__MATERIAL SHOWN__.
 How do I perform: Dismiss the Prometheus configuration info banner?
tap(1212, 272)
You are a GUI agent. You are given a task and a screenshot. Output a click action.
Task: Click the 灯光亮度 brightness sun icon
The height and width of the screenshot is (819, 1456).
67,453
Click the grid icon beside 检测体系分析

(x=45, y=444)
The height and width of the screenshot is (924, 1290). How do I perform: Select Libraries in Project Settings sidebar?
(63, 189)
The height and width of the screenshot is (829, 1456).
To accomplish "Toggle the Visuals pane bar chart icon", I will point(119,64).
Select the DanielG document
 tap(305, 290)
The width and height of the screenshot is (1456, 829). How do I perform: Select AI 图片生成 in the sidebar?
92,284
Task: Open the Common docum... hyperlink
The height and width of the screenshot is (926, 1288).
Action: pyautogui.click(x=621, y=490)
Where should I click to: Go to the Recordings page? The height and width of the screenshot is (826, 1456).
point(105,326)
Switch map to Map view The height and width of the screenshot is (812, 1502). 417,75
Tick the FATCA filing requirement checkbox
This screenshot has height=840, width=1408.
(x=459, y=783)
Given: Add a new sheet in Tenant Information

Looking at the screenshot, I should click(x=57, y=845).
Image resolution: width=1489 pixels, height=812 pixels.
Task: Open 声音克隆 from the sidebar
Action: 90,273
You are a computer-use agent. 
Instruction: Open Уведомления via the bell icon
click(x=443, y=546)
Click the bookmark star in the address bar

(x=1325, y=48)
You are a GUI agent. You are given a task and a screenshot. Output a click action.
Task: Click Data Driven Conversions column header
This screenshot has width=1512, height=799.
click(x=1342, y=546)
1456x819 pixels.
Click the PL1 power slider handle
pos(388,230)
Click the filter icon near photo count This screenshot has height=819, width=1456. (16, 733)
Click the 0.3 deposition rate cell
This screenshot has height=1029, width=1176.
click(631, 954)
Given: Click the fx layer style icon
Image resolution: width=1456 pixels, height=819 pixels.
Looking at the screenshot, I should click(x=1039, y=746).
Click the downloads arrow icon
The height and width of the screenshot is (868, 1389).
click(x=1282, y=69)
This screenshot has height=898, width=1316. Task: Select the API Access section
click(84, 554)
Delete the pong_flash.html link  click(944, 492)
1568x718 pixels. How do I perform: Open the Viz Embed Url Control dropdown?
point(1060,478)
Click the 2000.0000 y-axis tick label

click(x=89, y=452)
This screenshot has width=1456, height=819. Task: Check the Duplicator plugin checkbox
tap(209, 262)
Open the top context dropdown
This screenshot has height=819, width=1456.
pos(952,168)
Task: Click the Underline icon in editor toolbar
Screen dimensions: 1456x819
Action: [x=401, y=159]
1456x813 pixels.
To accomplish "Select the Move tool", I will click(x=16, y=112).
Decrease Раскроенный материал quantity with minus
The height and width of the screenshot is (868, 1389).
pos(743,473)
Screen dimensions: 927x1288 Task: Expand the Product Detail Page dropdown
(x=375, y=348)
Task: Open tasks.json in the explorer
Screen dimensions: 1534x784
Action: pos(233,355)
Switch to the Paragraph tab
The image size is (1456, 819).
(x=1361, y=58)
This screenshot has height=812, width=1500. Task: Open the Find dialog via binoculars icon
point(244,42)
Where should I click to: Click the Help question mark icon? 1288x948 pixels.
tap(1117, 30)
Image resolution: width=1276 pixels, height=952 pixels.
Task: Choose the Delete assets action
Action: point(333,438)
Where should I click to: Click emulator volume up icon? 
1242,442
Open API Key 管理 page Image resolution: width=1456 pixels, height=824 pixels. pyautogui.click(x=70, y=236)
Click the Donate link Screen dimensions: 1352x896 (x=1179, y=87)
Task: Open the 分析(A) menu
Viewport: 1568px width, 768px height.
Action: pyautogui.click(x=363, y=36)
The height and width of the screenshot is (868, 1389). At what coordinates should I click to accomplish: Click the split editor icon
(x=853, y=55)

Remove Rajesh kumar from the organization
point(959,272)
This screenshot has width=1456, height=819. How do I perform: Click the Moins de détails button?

__WHAT IS BEING ASKED__. Scan the entries above for the word "will", then copy every line in which it occurs.

__RESPONSE__.
To accomplish "Toggle the Visuals pane bar chart icon", I will point(119,64).
To accomplish "Select the Move tool", I will click(x=16, y=112).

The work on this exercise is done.